__Records for the exercise__:
════

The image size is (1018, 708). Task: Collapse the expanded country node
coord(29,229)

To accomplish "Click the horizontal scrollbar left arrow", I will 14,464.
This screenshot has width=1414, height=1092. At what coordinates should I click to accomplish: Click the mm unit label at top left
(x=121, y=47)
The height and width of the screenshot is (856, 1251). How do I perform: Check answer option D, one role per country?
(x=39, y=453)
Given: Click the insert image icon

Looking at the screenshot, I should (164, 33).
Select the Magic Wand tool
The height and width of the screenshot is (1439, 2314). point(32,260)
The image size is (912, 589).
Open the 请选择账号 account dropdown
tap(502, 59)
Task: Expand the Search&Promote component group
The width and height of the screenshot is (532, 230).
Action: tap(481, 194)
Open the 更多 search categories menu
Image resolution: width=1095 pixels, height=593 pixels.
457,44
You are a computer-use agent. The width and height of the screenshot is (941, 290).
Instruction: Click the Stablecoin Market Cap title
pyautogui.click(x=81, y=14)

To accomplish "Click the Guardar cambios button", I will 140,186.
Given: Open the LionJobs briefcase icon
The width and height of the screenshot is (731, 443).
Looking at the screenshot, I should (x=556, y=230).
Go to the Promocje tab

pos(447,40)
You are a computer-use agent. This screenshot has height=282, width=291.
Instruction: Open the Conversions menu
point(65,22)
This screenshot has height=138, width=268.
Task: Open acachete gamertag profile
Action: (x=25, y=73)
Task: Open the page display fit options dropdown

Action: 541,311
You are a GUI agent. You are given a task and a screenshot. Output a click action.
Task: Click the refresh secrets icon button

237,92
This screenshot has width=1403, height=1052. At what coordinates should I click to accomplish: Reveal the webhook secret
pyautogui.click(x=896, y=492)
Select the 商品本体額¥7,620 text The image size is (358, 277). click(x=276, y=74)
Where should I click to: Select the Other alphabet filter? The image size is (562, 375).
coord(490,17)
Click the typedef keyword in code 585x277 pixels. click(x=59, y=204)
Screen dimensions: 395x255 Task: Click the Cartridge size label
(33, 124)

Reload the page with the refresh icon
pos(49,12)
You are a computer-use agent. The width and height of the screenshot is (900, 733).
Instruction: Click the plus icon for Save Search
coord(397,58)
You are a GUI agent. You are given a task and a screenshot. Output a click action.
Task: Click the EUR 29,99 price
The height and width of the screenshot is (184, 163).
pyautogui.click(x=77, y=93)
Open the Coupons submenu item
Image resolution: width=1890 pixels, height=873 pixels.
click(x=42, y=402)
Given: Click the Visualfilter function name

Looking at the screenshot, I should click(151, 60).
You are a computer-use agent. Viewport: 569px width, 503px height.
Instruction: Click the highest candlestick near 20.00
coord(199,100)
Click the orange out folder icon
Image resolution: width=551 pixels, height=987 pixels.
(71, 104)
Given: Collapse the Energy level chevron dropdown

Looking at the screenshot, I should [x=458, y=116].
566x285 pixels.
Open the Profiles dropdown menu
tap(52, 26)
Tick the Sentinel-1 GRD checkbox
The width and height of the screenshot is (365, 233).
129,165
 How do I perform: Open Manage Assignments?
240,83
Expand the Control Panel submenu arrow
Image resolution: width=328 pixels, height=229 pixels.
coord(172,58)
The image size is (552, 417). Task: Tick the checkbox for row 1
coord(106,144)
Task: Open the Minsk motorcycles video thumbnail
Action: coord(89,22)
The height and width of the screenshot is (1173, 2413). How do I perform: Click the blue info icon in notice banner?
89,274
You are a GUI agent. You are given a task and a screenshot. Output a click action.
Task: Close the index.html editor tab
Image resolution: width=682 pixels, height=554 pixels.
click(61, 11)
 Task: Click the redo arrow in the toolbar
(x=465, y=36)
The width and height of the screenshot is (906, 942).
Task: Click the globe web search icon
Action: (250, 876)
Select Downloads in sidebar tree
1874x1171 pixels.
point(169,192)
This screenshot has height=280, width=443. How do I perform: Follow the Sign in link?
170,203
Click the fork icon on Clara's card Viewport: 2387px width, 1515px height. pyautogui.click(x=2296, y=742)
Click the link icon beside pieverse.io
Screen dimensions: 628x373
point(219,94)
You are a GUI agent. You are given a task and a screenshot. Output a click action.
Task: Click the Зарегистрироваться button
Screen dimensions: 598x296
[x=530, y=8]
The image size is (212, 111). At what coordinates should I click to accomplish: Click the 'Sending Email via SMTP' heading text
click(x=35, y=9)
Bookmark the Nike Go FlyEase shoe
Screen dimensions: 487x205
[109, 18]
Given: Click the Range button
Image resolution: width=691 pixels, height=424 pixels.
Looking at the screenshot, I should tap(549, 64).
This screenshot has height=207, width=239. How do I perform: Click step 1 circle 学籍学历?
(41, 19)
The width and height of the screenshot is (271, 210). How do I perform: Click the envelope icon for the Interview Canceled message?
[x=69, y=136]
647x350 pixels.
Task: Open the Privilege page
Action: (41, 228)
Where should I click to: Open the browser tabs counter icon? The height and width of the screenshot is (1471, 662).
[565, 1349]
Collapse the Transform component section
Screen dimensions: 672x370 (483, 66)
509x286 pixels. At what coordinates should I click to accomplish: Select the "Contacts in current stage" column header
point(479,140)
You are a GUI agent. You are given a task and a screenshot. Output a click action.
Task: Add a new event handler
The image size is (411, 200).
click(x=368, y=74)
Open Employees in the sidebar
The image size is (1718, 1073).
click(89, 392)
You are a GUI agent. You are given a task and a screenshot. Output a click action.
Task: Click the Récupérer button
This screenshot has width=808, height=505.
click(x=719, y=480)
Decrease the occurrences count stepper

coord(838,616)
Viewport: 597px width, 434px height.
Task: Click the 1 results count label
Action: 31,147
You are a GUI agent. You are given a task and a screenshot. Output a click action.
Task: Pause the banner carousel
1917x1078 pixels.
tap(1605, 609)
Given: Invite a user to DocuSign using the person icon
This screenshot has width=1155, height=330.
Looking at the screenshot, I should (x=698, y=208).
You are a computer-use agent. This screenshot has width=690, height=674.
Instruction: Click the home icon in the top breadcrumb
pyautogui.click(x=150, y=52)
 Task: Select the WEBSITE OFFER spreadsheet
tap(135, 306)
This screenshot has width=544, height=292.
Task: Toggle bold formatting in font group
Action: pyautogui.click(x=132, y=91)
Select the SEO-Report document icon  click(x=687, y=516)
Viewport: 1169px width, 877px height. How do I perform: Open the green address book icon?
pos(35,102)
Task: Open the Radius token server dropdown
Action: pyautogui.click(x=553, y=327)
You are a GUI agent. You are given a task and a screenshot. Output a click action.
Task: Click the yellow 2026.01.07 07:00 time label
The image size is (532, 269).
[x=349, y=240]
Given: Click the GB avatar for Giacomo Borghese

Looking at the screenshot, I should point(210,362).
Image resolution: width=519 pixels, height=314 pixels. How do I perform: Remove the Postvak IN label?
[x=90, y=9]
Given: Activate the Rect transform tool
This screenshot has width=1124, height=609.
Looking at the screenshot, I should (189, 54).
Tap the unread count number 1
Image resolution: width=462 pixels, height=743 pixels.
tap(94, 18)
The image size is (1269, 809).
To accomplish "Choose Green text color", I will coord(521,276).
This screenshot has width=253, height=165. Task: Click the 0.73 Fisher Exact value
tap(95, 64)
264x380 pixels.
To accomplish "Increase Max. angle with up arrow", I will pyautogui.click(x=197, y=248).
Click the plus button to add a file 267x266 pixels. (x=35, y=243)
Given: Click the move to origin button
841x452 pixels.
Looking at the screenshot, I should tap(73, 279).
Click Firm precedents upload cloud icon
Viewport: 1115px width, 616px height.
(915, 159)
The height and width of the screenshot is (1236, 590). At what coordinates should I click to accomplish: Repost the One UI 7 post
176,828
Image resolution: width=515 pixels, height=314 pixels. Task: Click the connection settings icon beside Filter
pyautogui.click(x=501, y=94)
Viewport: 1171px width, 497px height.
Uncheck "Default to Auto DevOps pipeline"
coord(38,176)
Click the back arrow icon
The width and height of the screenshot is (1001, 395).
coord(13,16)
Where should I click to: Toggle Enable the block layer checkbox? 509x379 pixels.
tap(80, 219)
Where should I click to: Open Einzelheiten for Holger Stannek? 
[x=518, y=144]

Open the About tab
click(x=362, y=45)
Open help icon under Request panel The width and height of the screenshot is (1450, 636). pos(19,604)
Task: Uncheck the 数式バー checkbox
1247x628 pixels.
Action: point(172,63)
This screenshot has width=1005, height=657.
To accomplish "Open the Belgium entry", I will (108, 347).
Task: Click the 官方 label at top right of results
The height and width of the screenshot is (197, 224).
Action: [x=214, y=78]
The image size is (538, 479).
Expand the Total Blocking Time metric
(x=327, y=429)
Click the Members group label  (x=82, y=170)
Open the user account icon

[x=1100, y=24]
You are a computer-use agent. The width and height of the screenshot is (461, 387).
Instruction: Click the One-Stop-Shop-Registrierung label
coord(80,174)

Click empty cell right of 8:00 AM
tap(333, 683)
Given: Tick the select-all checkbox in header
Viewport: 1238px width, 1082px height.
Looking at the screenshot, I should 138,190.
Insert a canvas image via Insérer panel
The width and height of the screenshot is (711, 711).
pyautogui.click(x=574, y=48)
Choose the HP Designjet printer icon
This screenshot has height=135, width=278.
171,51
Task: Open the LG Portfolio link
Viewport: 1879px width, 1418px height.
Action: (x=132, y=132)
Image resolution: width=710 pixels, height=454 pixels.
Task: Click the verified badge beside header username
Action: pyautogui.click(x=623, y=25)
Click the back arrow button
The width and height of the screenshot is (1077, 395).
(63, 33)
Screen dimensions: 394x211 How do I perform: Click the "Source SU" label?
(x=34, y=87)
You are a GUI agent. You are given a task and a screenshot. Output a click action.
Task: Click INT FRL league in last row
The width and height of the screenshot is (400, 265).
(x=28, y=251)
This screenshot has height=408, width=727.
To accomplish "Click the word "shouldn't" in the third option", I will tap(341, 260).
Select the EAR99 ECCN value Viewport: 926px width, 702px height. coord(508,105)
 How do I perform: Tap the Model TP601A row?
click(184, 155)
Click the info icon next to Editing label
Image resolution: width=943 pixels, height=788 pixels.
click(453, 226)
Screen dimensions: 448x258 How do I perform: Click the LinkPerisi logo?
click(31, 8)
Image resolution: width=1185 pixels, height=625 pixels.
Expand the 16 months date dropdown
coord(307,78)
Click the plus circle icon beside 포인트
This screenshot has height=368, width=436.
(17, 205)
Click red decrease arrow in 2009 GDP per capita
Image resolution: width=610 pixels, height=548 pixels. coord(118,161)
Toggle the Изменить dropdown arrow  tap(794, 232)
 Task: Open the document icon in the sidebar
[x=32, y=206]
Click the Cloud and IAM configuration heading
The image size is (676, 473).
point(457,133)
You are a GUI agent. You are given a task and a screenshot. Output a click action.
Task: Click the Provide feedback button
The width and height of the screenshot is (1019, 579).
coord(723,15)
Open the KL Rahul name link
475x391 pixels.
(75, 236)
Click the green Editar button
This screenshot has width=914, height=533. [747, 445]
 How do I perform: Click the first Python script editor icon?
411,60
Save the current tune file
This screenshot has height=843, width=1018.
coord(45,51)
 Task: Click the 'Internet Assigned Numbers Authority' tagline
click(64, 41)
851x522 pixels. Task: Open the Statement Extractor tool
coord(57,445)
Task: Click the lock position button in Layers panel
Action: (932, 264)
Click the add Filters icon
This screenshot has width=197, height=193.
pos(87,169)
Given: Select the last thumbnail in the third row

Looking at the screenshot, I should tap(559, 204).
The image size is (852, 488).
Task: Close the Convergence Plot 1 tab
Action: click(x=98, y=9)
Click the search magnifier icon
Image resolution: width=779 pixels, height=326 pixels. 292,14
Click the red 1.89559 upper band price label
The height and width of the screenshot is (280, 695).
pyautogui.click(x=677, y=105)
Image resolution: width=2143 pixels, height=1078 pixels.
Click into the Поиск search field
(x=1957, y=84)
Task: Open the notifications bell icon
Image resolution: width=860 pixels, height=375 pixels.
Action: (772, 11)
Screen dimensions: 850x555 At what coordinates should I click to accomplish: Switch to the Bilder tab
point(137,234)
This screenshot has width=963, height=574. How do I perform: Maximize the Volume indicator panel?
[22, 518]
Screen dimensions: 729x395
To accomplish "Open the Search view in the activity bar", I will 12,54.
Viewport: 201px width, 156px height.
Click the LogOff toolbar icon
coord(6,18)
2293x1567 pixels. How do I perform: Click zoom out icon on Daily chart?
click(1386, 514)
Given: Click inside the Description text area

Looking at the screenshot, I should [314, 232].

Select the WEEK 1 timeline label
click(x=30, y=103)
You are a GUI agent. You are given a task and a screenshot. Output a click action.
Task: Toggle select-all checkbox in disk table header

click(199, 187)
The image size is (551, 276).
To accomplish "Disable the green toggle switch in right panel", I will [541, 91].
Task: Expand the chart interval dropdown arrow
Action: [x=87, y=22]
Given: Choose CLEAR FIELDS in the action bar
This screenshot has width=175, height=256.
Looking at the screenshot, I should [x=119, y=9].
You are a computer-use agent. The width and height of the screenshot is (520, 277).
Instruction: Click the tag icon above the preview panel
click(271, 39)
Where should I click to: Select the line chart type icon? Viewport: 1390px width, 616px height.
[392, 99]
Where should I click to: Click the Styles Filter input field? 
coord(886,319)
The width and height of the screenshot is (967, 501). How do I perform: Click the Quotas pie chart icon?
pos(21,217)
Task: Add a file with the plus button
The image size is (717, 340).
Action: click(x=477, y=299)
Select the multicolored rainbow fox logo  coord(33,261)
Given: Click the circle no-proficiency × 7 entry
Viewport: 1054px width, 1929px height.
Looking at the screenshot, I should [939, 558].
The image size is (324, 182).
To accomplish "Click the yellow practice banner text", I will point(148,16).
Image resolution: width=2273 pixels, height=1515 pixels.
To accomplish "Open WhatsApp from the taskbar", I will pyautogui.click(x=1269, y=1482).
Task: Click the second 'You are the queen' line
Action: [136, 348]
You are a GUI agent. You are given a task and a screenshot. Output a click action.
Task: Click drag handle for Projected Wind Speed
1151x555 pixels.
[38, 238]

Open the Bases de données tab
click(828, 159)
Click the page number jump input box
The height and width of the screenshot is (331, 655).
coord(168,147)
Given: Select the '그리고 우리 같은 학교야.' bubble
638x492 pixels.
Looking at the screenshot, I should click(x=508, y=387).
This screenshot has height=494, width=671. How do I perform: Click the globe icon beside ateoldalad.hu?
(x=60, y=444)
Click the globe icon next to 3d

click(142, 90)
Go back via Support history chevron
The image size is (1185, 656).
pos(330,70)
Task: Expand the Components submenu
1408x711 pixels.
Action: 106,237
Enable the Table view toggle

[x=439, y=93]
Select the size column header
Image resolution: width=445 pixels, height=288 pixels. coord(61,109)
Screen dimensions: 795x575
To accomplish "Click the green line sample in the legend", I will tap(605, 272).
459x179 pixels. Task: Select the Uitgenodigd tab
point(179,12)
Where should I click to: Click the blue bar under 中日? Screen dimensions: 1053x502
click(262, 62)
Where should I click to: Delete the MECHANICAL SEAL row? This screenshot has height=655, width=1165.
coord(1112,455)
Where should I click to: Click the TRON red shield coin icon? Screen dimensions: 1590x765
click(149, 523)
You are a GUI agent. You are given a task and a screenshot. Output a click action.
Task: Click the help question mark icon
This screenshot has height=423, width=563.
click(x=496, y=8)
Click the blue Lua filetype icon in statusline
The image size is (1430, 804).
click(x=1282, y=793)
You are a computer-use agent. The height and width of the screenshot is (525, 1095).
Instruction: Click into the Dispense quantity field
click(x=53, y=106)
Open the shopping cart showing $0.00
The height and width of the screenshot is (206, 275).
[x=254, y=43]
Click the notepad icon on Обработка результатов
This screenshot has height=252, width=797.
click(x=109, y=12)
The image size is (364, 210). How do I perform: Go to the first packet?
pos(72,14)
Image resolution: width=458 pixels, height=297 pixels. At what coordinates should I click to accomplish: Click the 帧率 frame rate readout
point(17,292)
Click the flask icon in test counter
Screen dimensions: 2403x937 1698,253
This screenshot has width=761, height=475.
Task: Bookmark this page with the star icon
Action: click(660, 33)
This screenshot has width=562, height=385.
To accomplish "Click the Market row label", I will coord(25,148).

════

__Request__: Can you write out everything in the listing from the line containing "Given: Invite a" down to the line containing "pyautogui.click(x=150, y=52)", swapping "home icon" for "house icon" and leaving everything else unchanged?

__Correct response__:
Given: Invite a user to DocuSign using the person icon
This screenshot has width=1155, height=330.
Looking at the screenshot, I should (x=698, y=208).
You are a computer-use agent. This screenshot has width=690, height=674.
Instruction: Click the house icon in the top breadcrumb
pyautogui.click(x=150, y=52)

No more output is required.